In this study, we developed a straightforward strategy to synthesise ultra-small Bi/Bi₂O₃ NPs through the thermal decomposition of the commercial precursor Bi(NO₃)₃ in the presence of oleic acid (OA) and oleylamine (OLA) as surfactants. Notably, OLA also served as a reducing agent, efficiently converting Bi³⁺ to metallic Bi. Meanwhile, the surface oxidation level of Bi NPs was controlled by adjusting the OA/OLA ratio during the synthesis process. The surface of the Bi/Bi₂O₃ NPs was subsequently modified with the polyacrylic acid (PAA) using a ligand exchange method. The synthesis and surface modification process of Bi/Bi₂O₃ NPs are illustrated in Scheme 1. This scheme also includes photographs of the NP solutions before and after ligand exchange, visually indicating their distinct physicochemical properties. The dark brown solution in the upper non-polar phase (n-hexane) represents the as-synthesized hydrophobic Bi/Bi₂O₃ NPs, stabilized by OA/OLA ligands. In contrast, the milky white solution in the lower aqueous phase corresponds to the PAA-coated NPs, suggesting successful ligand exchange and enhanced colloidal stability in water. This clear visual distinction provides qualitative evidence of successful surface modification and indicates the effectiveness of the strategy in improving NP dispersibility and chemical compatibility for potential biomedical applications.

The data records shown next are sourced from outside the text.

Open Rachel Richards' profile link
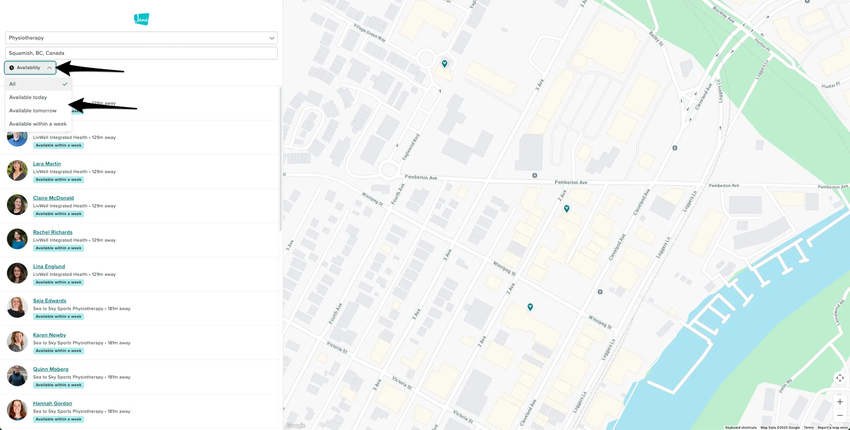850x430 pixels. (x=53, y=232)
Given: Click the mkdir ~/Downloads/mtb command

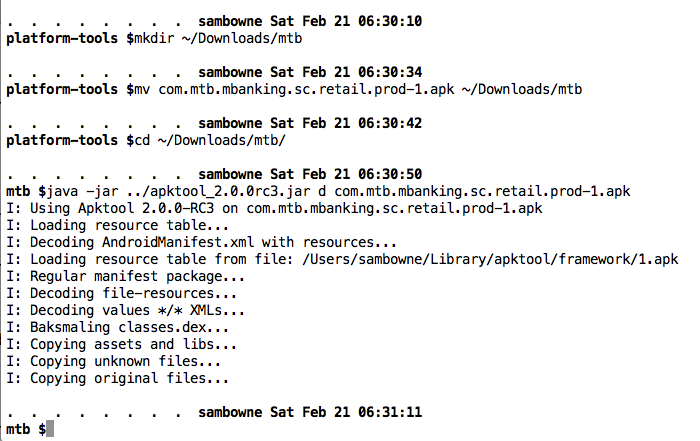Looking at the screenshot, I should pyautogui.click(x=217, y=38).
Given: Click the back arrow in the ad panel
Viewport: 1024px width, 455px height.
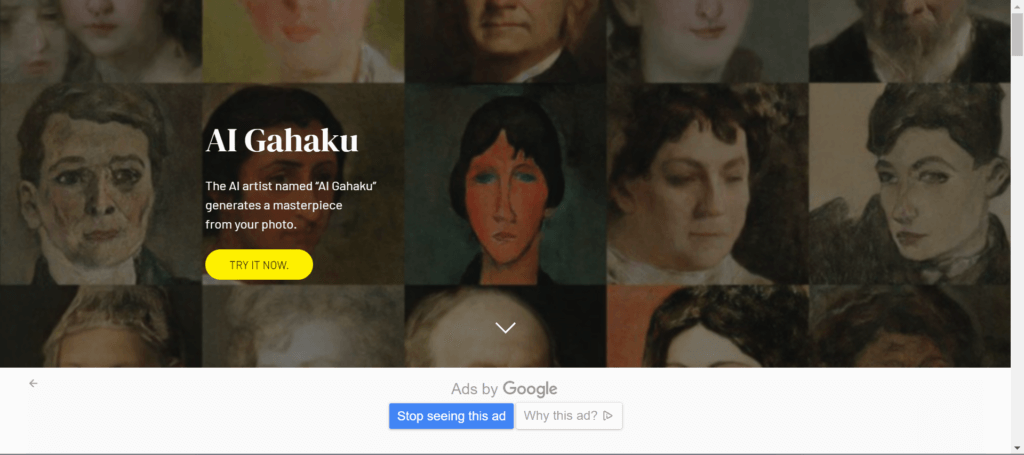Looking at the screenshot, I should point(33,383).
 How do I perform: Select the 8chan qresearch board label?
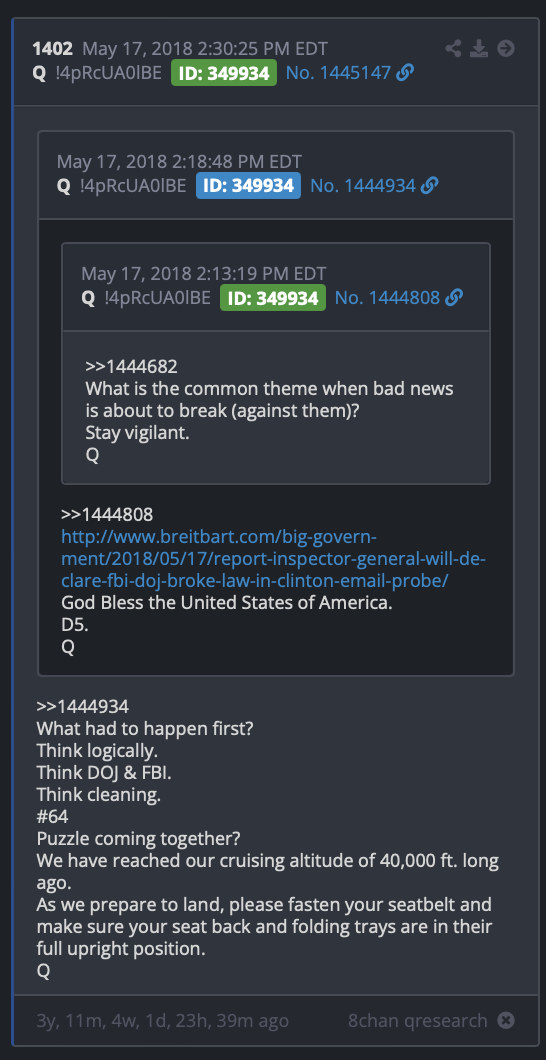tap(418, 1020)
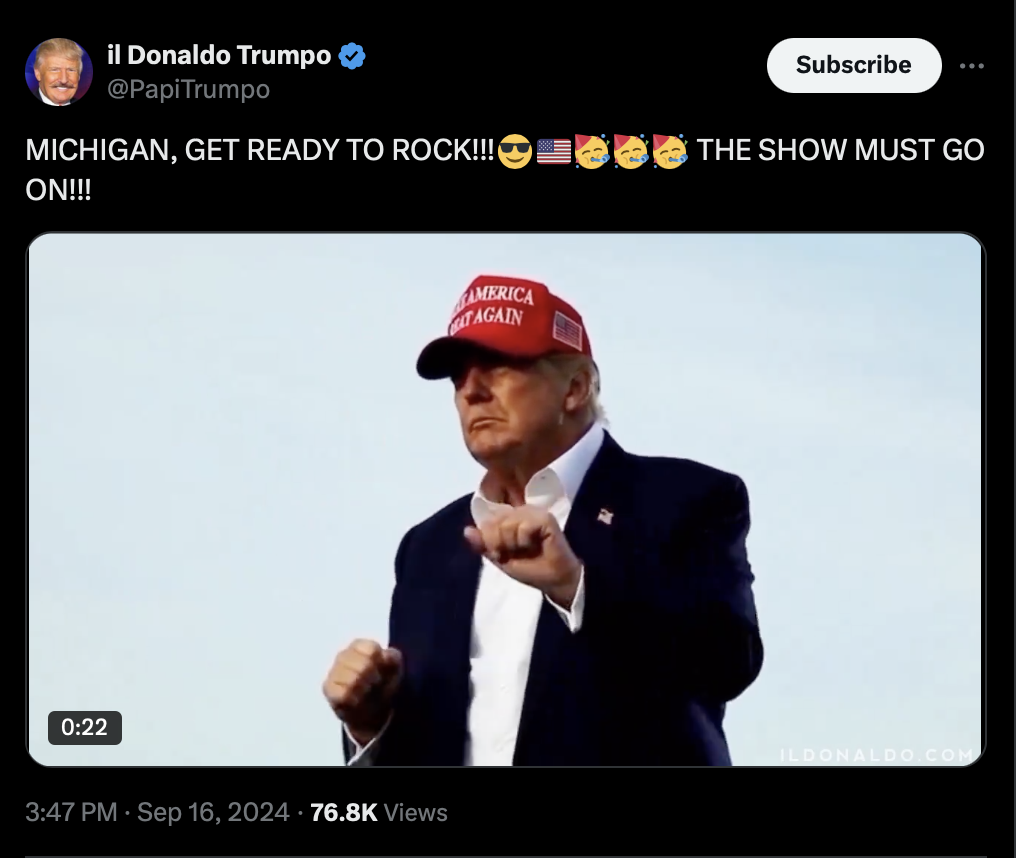Open the @PapiTrumpo handle link

[x=188, y=89]
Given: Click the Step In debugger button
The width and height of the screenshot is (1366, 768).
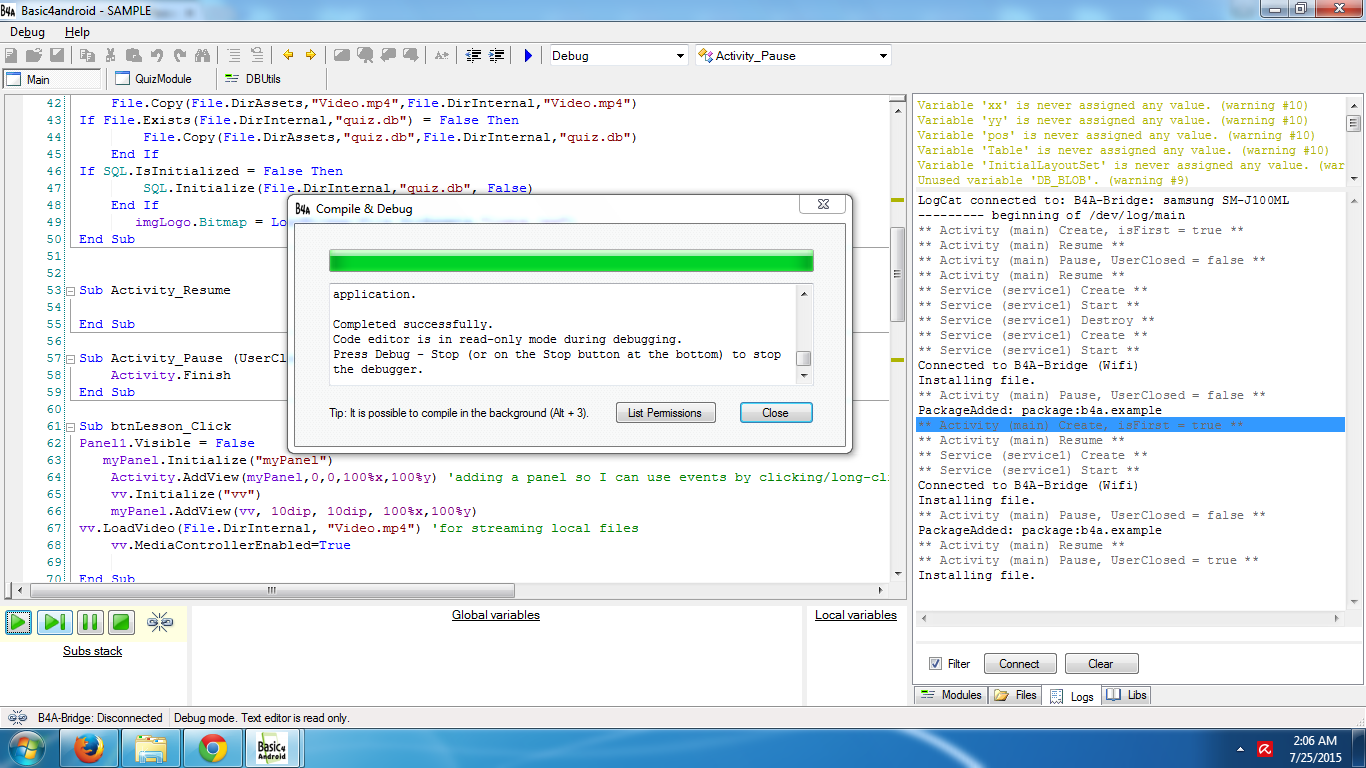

Scheme 1 Schematic illustration of one-pot synthesis of Bi/Bi₂O₃ NPs as a high-performance CT contrast agent.

Fig. 1a and b display TEM image and size distribution of as-synthesised Bi/Bi₂O₃ NPs. The TEM image revealed that the synthesised Bi/Bi₂O₃ NPs are monodisperse and spherical with a small size of ∼3 nm. Additionally, a high-resolution TEM image and a fast Fourier transform (FFT) analysis of a single nanoparticle (Fig. 1c) confirm the presence of a distinct lattice fringe measured at 2.25 Å, corresponding to the (110) diffraction planes of the rhombohedral structure of bismuth.

Fig. 1 (a) TEM image, (b) size distribution of Bi/Bi₂O₃ NPs, (c) HRTEM image of Bi/Bi₂O₃ NPs with an inset FFT image and (d) Rietveld refinement profile of XRD data of as prepared Bi/Bi₂O₃ NPs. The black line correspond to the experimental data and the red line is for the Rietveld refinement fit. The lower curve is the difference between the observed and calculated at each step.

To further evaluate the phase composition and crystallinity of the Bi/Bi₂O₃ NPs, X-ray diffraction (XRD) analysis was performed (Fig. 1d). The diffraction peaks align well with standard patterns for rhombohedral metallic bismuth (PDF 01-085-1329) and tetragonal β-Bi₂O₃ (PDF 01-074-1374), confirming the formation of a Bi/Bi₂O₃ hybrid structure. The presence of Bi₂O₃ suggests partial surface oxidation of bismuth during synthesis, while the absence of impurity peaks indicating the high purity of the synthesised NPs. The sharp and well-defined diffraction peaks further demonstrate the crystalline nature of the sample, which is consistent with previously reported XRD data for ultra-small Bi NPs.^21,33

The extent of oxidation of Bi NPs was found to be significantly influenced by the OA/OLA ratio, as evidenced by the XRD and TEM analyses (Fig. S1 and S2†). In OA-rich condition (OA/OLA = 3/1), the elevated concentration of OA promoted significant oxidation of bismuth, leading to the predominant formation of Bi₂O₃ NPs with an average size of 3.3 ± 0.5 nm. In contrast, in OLA-rich liquids (OA/OLA = 1/3), OLA served as the dominant reducing agent, effectively suppressing oxidation and promoting the formation of metallic Bi NPs with the size of 2.9 ± 0.4 nm. At an intermediate OA/OLA ratio of 2/1, a controlled oxidation process was achieved, leading to the formation of Bi/Bi₂O₃ hybrid NPs while maintaining a small and uniform particle size (3.0 ± 0.4 nm). These findings demonstrate the pivotal role of the OA/OLA ratio in tuning the oxidation state of the synthesised NPs.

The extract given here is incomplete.